RECORDS FOR THE EXERCISE:
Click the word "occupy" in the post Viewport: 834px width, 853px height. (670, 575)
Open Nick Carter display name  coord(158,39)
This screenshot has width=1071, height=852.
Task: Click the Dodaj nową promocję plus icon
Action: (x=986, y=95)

PROMPT:
Nothing in the data may be left out. Copy all of it exactly.

TASK OUTPUT:
Click the word "occupy" in the post Viewport: 834px width, 853px height. (670, 575)
Open Nick Carter display name  coord(158,39)
This screenshot has width=1071, height=852.
Task: Click the Dodaj nową promocję plus icon
Action: (x=986, y=95)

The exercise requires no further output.